Genetics and biochemistry of some human blood groups

Abstract

The antigenic structures associated with the functional alleles of the human ABO, H, Lewis and P blood group genetic systems are carbohydrate and hence are secondary products of the blood group genes. The carbohydrate structures that confer A, B, H and Lewis specificities are part of glycosphingolipid molecules on cell surfaces and of glycoprotein molecules in secretions. The carbohydrate chains of the glycolipids or glycoproteins are built up by the sequential action of a series of glycosyltransferase enzymes determined by genes at several different loci. The genes at the ABO, H and Lewis loci are concerned only with the final stages of the biosynthesis of the carbohydrate structures; the functional alleles each control the formation of a single glycosyltransferase. The enzymic product of the H gene is an α-2-L-fucosyltransferase that conveys the sugar L-fucose to terminal β-D-galactosyl residues.
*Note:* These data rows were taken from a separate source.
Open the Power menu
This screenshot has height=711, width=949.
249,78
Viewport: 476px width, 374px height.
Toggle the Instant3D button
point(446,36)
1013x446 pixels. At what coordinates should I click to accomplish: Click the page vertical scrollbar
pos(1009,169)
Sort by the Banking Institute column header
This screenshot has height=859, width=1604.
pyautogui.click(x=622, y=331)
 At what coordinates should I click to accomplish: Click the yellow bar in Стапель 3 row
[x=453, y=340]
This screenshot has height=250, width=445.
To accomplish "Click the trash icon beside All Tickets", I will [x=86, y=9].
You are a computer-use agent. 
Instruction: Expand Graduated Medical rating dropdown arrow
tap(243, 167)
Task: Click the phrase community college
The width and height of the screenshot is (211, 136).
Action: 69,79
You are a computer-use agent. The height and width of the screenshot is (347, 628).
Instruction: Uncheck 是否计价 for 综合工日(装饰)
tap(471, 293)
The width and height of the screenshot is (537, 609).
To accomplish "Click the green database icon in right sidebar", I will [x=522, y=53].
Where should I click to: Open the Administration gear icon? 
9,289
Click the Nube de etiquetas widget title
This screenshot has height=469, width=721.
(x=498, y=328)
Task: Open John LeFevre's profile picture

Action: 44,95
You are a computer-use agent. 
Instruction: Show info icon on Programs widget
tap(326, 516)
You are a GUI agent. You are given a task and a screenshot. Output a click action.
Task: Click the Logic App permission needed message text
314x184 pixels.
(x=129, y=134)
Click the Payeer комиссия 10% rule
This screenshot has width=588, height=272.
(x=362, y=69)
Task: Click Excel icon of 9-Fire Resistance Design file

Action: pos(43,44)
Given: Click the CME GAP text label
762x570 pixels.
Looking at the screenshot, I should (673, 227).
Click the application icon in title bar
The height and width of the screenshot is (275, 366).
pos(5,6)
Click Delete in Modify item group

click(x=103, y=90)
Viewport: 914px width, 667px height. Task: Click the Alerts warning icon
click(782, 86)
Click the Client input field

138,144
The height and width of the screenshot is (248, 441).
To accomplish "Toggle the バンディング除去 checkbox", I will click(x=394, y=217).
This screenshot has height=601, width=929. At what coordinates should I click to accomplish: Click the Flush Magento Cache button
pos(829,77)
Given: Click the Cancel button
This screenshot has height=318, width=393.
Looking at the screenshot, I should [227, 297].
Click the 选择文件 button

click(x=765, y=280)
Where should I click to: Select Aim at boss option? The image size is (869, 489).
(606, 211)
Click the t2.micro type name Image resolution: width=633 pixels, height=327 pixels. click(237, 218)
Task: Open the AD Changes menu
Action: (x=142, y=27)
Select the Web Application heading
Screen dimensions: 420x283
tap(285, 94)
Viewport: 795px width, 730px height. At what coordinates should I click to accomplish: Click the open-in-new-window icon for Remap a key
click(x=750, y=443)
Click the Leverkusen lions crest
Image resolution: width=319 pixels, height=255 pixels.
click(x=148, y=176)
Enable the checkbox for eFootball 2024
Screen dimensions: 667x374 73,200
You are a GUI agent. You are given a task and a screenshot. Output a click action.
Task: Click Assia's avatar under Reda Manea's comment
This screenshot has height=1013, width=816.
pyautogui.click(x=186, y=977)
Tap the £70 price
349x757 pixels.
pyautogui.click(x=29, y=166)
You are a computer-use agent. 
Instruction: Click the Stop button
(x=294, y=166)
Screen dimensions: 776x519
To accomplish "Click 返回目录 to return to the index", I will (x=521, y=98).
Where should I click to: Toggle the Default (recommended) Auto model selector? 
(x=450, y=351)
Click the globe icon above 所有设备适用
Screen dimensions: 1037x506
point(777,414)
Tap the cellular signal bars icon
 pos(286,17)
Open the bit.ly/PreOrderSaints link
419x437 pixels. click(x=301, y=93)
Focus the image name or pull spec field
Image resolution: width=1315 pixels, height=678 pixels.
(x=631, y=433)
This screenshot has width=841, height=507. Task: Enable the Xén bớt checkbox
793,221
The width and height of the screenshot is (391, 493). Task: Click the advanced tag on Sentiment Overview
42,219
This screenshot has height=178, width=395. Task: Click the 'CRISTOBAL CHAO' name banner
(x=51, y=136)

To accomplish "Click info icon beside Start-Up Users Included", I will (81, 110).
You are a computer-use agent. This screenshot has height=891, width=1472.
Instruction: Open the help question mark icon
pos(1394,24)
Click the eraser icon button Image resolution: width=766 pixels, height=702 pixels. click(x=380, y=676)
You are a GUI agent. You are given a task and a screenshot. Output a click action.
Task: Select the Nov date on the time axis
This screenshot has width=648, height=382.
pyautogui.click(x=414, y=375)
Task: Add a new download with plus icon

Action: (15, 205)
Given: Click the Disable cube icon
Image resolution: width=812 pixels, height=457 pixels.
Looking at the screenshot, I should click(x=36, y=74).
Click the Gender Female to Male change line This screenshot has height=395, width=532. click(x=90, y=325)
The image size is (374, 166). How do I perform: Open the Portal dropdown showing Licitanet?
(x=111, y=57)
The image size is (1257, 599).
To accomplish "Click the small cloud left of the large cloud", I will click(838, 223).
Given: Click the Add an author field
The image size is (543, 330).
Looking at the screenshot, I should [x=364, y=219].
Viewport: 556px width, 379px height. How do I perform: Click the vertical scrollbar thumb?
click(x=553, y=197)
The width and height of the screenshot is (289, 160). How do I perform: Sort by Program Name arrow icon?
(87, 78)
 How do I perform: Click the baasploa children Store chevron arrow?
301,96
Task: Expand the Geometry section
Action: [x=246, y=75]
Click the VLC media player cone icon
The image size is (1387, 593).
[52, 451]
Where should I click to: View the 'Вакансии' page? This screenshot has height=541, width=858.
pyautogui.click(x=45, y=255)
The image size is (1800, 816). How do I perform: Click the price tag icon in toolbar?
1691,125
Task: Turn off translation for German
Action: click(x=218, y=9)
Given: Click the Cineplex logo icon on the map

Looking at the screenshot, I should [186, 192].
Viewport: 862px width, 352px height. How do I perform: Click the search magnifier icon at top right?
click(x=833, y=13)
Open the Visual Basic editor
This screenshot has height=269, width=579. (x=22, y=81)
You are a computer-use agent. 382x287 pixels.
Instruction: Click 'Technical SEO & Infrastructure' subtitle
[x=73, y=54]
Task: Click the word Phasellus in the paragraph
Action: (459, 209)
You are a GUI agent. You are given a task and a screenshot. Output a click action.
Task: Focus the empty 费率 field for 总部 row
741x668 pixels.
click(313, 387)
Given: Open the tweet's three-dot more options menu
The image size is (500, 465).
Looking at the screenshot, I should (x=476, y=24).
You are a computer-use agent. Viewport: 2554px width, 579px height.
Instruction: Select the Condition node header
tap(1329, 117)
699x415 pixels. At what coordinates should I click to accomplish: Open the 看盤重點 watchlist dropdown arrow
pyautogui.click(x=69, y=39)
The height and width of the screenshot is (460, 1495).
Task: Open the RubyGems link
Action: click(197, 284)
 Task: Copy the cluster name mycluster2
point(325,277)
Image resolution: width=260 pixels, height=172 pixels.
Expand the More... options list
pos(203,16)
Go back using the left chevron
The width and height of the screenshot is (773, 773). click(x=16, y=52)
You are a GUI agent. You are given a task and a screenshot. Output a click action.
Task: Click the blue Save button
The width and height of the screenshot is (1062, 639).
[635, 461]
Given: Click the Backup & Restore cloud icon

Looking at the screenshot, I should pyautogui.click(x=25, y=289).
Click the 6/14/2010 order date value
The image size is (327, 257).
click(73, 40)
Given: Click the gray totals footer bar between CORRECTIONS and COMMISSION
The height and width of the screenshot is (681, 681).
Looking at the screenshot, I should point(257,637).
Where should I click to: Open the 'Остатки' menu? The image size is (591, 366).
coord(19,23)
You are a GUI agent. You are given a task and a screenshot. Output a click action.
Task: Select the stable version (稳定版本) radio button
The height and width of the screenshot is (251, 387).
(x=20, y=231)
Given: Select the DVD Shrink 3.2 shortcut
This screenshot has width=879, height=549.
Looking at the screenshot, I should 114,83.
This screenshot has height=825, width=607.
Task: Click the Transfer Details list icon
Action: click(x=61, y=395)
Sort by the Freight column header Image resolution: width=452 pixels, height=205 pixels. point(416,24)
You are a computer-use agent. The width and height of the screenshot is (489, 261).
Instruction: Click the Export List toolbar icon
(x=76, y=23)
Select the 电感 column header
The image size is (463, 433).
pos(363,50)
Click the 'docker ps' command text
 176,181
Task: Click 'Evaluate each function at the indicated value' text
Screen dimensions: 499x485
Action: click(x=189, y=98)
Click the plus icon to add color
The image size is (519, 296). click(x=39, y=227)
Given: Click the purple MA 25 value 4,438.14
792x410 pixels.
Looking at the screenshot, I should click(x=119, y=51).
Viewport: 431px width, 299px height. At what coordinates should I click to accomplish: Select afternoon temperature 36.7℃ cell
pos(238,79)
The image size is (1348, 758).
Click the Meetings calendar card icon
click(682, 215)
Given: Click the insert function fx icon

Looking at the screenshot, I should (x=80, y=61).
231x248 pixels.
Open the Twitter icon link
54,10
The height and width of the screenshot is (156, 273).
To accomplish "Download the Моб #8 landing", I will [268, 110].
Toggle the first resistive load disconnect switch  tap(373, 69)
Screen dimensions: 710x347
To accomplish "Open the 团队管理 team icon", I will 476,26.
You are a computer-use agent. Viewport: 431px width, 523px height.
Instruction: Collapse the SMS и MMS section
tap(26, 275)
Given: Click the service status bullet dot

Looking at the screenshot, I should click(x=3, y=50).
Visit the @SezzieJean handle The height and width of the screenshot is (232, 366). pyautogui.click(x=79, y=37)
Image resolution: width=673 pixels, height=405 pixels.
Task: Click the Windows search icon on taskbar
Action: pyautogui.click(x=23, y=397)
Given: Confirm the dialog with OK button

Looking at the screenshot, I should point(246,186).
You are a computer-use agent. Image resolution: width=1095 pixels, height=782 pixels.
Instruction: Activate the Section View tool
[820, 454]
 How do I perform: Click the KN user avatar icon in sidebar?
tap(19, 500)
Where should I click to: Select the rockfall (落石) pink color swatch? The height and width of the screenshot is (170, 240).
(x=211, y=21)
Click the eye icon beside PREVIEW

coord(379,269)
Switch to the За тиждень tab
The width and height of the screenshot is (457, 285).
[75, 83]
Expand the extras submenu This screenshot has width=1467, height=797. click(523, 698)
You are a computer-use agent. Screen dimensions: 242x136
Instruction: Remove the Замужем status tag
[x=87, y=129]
The H-active structures thus formed constitute acceptors for the sugar N -acetyl-D-galactosamine, added by the A -gene specified enzyme or D-galactose, added by the B -gene specified enzyme. The regulatory gene Se controls the activity of the H gene in cells synthesizing the secreted glycoproteins and other regulatory genes modify the expression of the A, B and H genes in the cells synthesizing the glycolipids. The functional allele at the Lewis locus, Le , controls the formation of an α-4-L-fucosyltransferase, that conveys L-fucose to subterminal N -acetylglucosamine residues. If the adjacent terminal β-galactosyl residue is unsubstituted the structure formed has Le a specificity; if the β-galactosyl unit is substituted with α-2-linked fucose the structure has Le b specificity. The genetics of the P blood group system are less well understood than those of the ABO and Lewis systems. A glycoprotein isolated from hydatid cyst fluid provided a convenient source of P 1ˉ and P k -active substance for immunochemical studies and allowed the structure of the P 1 determinant to be established. P 1 , P k and P antigens have now been isolated from red cells and found to be glycosphingolipids. The antigen, P k , ceramide trihexoside, is the precursor of the P antigen, globoside, but the precise genetic and biosynthetic relation of the P 1 specific structure to P and P k determinants has still to be clarified.